Driver killed after biker wheelies into side of car

A BIKER who killed a car driver after crashing into him while doing a wheelie on his uninsured and unregistered vehicle has gone to prison and been disqualified from driving.

Christopher Cox, 25, of Green Lane in Hounslow, was last Friday sentenced to two years in prison and disqualified from driving for five years at Isleworth Crown Court for causing death by dangerous driving of Mr Babu Pajwani of Feltham.

Cox pleaded guilty on January 16 to causing death by dangerous driving, driving with no insurance and driving not in accordance with a driving licence (as he had not passed a motorcycle test).

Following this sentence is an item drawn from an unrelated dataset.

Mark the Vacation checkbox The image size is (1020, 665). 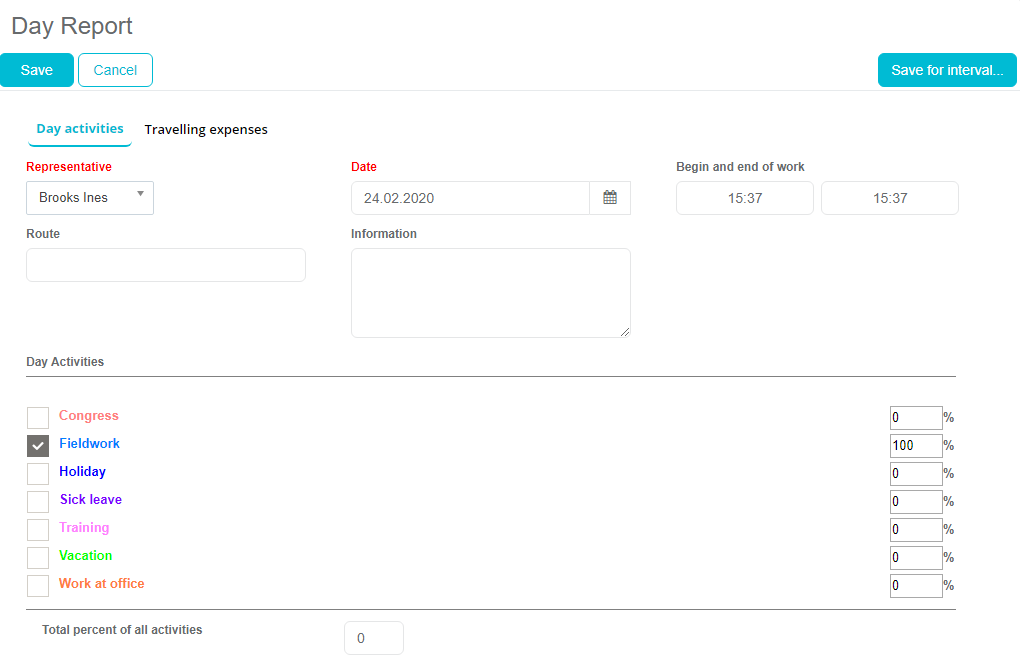click(x=38, y=558)
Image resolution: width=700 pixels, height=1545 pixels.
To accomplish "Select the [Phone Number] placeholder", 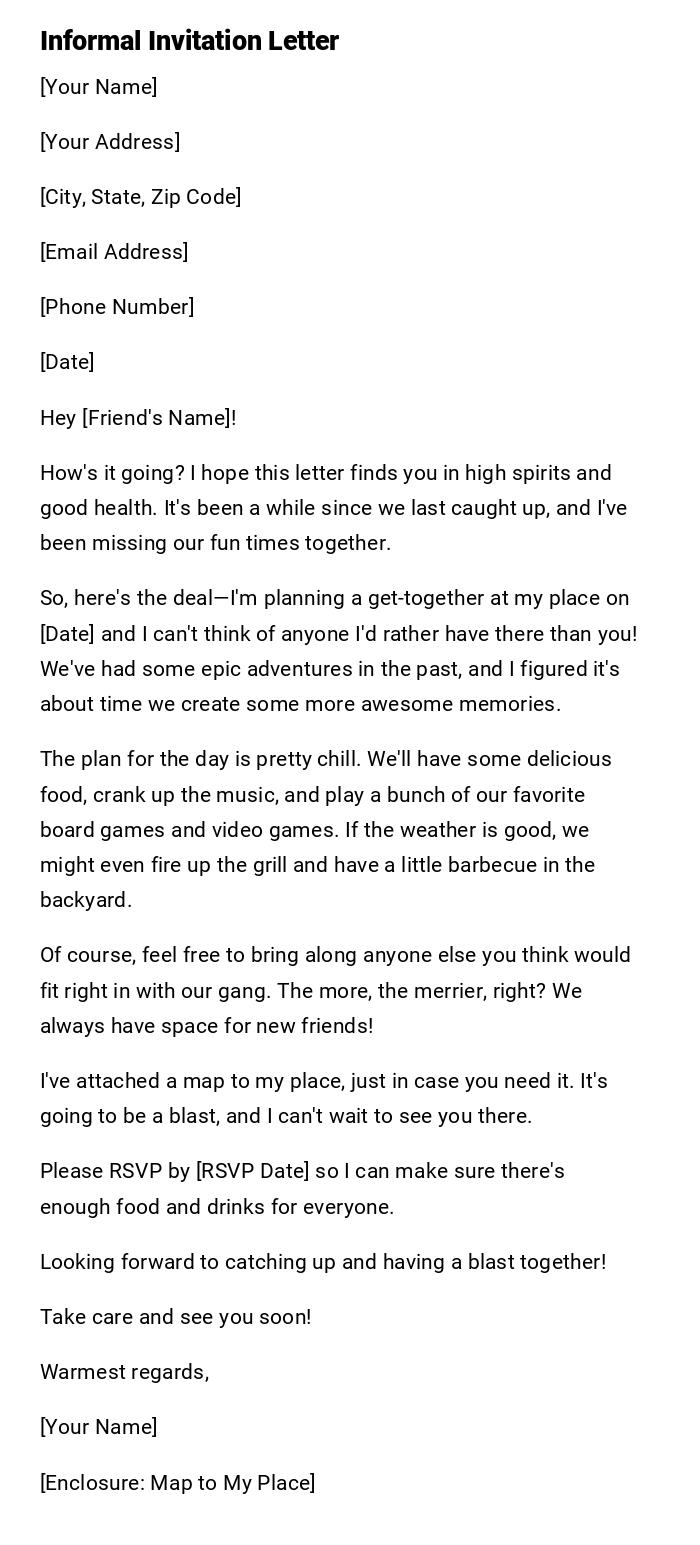I will 117,307.

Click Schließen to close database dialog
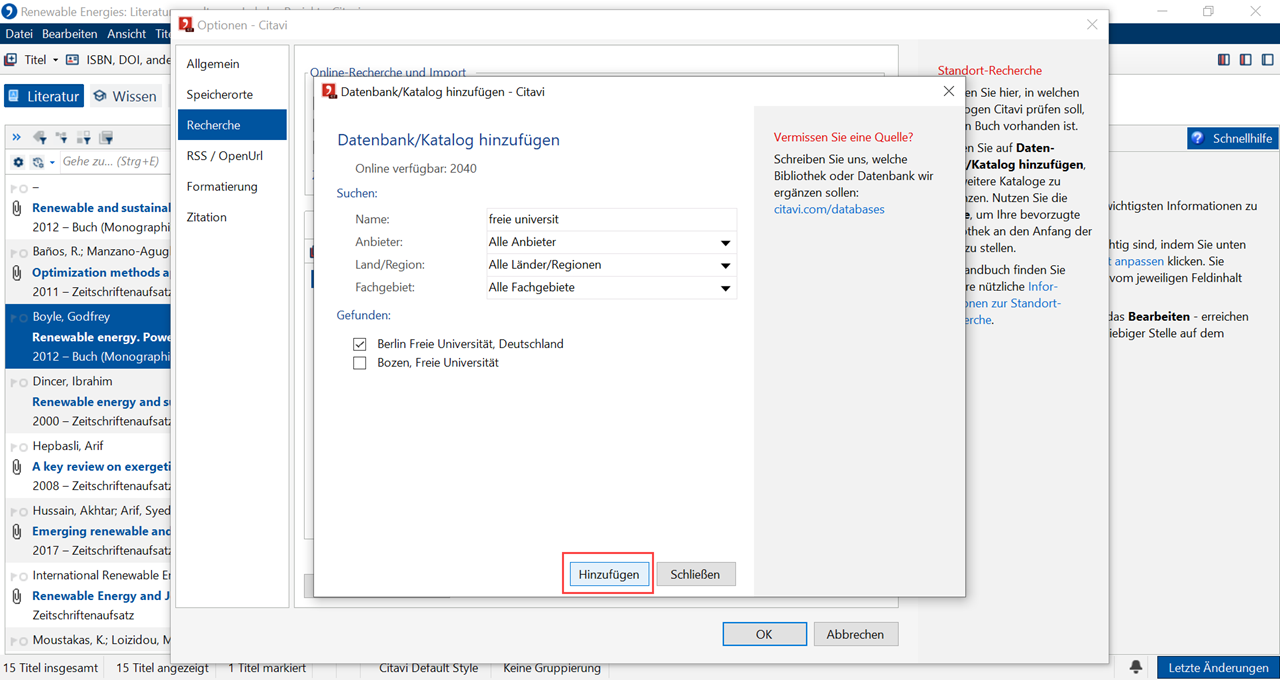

Exactly a year earlier at 8.10am on January 16, 2006, Mr Pajwani, 56, of Hampton Road East, dropped his daughters off at school and drove his Nissan Almera along Canterbury Road to the service road to turn right across Hampton Road West.

At the same time, Cox was riding his Suzuki GSX-R750, which was un-roadworthy, un-insured and un-registered, southbound in Hampton Road West.

He sat revving his machine at traffic lights before pulling away at speed causing his front wheel to lift from the road.

Mr Pajwani pulled into Hampton Road West and the two vehicles collided in the outside lane.

The motorcycle struck the driver's door with such a force that it spun the car back towards the east side of the road. Cox suffered serious head injures and Mr Pajwani was pronounced dead at the scene.

Sergeant Mark Drummond, collision investigator from Hampton traffic unit, said: "Cox was riding a motorcycle that had numerous defects. The front tyre was bald, the rear brake was totally inoperative, the right foot-peg was missing and the rear lights were not connected.

"In addition, he was uninsured and had never passed a bike test.

"Despite that he rode this powerful motorcycle, a Suzuki GSX-R750, on a daily basis. Numerous witnesses, several of whom were children walking to school, have told us Cox regularly rode in a dangerous way along the same stretch of road and some feared the inevitability of an incident such as this.

"You might normally expect a car driver pulling out in front of a motorcycle to be the one facing prosecution but it was Cox's high speed in a 30mph speed limit, combined with the damning witness evidence about his manner of riding, that were the key factors in him facing prosecution.

"It is tragic that his irresponsible actions have caused the death of a family man, leaving a wife and two young girls to grow up without a father."

On sentencing the judge gave credit for the fact that Cox had submitted an early plea, that he had been both physically and psychologically affected and shown genuine remorse.